The interpolation prediction of abnormal data by using a single certain machine learning method such as a three-Spline (Spline) interpolation method, a Random Forest (RF) interpolation method and the like often has large subjective one-sidedness, the interpolation prediction effect is greatly different from an actually measured value, the real water situation cannot be reflected, and the application to the real-time interpolation of monitoring data is greatly limited.

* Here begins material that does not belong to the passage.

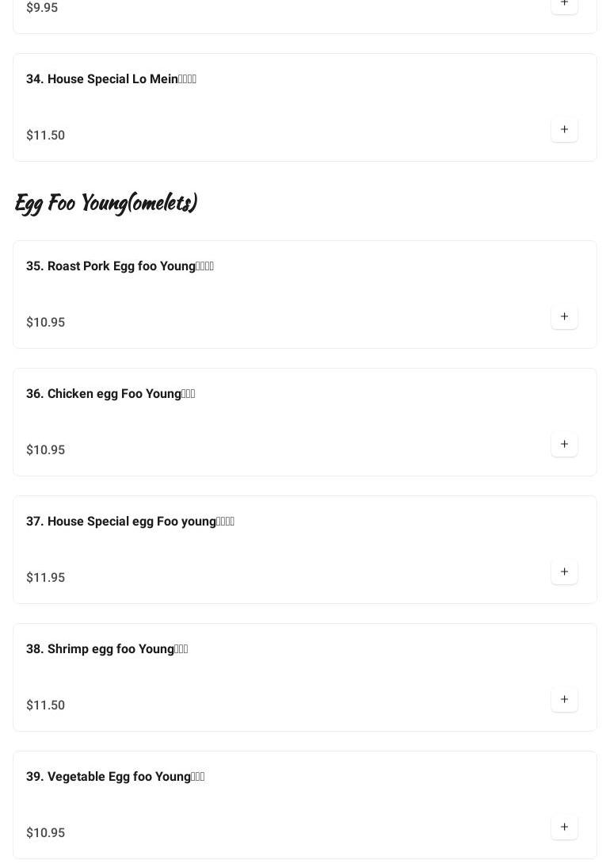Click the $10.95 price of Roast Pork Egg Foo Young

[x=46, y=323]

Therefore, the method effectively identifies abnormal data and utilizes reasonable data to interpolate and predict in real time, and is a key problem to be solved for monitoring the water regime of the open channel water transfer engineering.
Therefore, it is desirable to find a method for predicting and diagnosing flow rate to solve the above technical problems.
Disclosure of Invention
The invention aims to provide a diagnosis and interpolation method in abnormal water regime data based on an RF-Adaboost model, so as to solve the problems in the prior art.
In order to achieve the purpose, the technical scheme adopted by the invention is as follows:
a diagnosis and interpolation method in abnormal water situation data based on an RF-Adaboost model comprises the following steps:
s1, carrying out median filtering analysis on the acquired regimen monitoring data to obtain a trend term and a residual term of a time sequence;
s2, carrying out real-time diagnosis on the abnormal data by adopting a 3-Sigma graph method;
s3, constructing and training an improved Adaboost model based on RF, inputting the model as the time of eliminating the water regime data of a noise value, a missing value and an abnormal value, and outputting the model as the flow of the water regime data;
and S4, performing real-time prediction and interpolation of abnormal values on the water regime data by applying an RF-Adaboost model, and outputting a prediction variable.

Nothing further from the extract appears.